In this allegory, people are in a cave, chained to a wall in such a way that they can only face one way and essentially have no knowledge that there is anything behind them. But behind them are puppet performers and behind the performers there is a fire. Further behind this is a passage that leads outside the cave to the sunlight. The people in the cave only see the shadows on the wall the face. The shadows are created by the performers. So, the chained people only see a semblance of the truth. The absolute Truth lies outside the cave in the sunlight. So, the people in the cave are thrice removed from absolute Truth: Sun/Truth - Performers/Fire - Shadows. 


This allegory shows that there is more to truth or "reality" than what we see and experience. In Plato's Idealist philosophy, the allegory is meant to show how his abstract Forms (Ideal ideas of things in their perfect form of Truth) are three times removed from our normal experience. The allegory also suggests that philosophers or the philosopher-king rulers he talks about in The Republic, should (after they become enlightened in seeing the Truth/Sun) go back into the cave (back to the city/society) in order to rule and educate the masses. 


This allegory is a classic structural way of presenting the notion of "thinking outside the box." In this case, the box is a cave, but Plato has other applications of the metaphor, as discussed above. 
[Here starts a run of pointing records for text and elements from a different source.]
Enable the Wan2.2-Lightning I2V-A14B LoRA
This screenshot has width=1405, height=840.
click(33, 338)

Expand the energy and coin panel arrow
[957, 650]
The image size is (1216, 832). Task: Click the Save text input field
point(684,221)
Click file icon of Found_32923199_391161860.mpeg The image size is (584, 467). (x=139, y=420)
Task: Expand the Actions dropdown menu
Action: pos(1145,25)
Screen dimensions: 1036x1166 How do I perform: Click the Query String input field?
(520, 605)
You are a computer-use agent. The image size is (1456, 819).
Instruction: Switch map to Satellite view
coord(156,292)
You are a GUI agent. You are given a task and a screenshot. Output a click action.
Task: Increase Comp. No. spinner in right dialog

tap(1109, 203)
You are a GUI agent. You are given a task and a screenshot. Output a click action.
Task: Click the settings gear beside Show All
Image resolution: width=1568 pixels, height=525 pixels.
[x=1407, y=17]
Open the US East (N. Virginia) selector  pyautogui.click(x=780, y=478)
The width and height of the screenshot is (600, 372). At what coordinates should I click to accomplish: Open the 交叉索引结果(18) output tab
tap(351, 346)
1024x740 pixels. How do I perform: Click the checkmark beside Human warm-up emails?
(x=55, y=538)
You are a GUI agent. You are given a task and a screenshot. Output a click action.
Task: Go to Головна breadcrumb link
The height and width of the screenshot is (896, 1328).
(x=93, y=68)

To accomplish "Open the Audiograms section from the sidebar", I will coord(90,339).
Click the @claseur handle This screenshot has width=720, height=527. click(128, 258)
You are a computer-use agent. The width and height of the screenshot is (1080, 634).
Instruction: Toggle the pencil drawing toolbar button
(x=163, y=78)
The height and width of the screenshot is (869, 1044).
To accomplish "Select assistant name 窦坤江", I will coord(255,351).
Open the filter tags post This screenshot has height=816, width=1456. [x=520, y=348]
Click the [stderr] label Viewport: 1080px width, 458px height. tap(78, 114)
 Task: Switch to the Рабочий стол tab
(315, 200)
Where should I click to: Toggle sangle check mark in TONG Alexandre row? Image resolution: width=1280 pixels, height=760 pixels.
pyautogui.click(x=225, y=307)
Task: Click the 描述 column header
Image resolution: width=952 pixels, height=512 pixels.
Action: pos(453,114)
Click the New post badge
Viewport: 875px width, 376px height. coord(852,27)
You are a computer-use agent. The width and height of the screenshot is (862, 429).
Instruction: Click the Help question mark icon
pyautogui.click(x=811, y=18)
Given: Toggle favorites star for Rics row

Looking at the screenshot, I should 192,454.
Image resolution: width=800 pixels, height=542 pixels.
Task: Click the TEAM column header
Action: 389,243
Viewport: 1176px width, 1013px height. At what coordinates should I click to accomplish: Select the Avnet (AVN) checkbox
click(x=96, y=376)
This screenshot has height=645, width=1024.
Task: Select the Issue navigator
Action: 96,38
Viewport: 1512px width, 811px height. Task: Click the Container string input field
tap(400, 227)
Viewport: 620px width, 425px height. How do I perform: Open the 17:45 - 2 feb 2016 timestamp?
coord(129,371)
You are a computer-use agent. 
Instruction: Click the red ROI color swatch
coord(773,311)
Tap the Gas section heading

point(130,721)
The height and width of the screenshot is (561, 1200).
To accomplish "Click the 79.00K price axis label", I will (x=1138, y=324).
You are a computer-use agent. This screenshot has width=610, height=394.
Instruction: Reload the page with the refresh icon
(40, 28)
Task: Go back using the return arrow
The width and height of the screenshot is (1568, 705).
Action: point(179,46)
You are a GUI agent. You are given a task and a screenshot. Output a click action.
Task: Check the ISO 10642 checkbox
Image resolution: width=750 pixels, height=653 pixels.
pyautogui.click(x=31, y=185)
What causes people to experience things so far from Truth? This is a broad topic, so there is too much to go into here. But consider things like culture, ideology, our fallible senses, and tradition as things which structure our thinking and behavior. Plato was "caused" or motivated to write the allegory to illustrate how people should aspire to greater truths that they should go above and beyond traditional ways of thinking. The hope is that this will create many effects: a more educated public and more particularly, a more educated body of leaders. 


In the history of Western Philosophy, this allegory has had a great effect on subsequent thinkers. Philosophers have debated different interpretations of the allegory but all consider it to be one of the most important allegories of seeking truth and wisdom.